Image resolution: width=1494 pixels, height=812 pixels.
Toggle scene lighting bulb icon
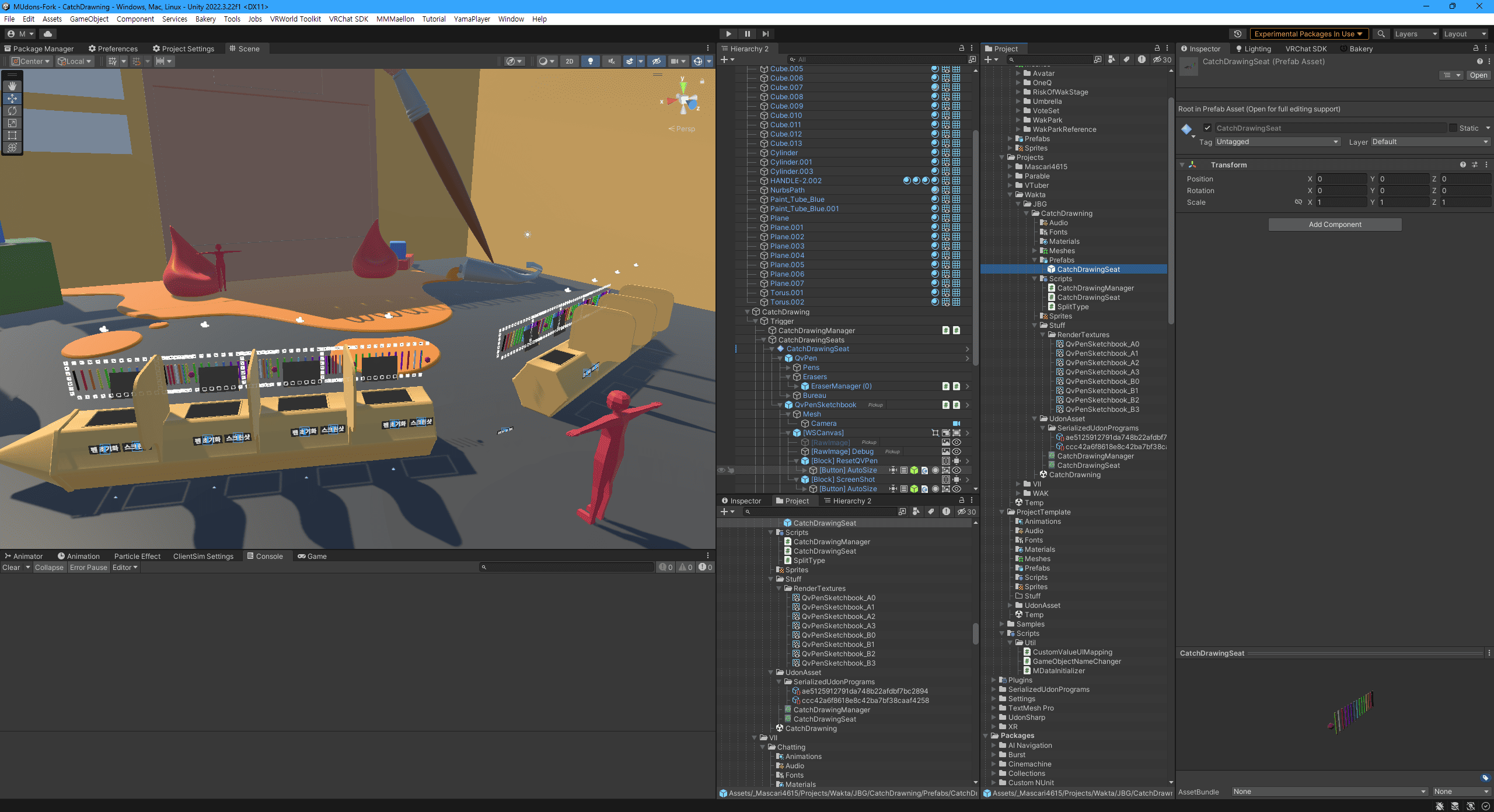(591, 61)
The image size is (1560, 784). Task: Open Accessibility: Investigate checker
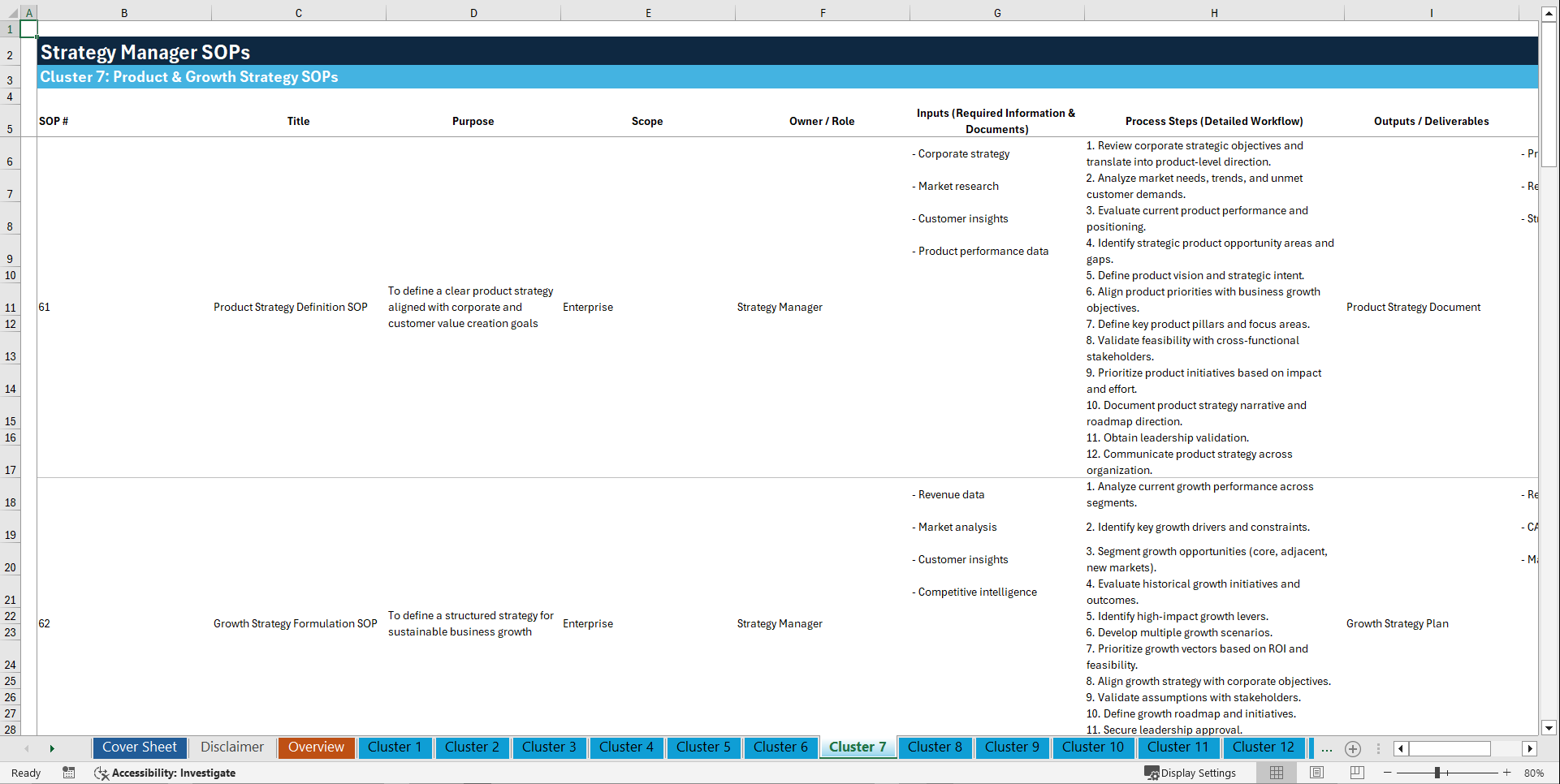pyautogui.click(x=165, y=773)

-------

## EXERCISE REQUIREMENTS
The answer should consist of all the records, duplicated exactly, with no images included.

## WRITTEN REPLY
Image resolution: width=1494 pixels, height=812 pixels.
Toggle scene lighting bulb icon
(591, 61)
The image size is (1560, 784). Task: Open Accessibility: Investigate checker
pyautogui.click(x=165, y=773)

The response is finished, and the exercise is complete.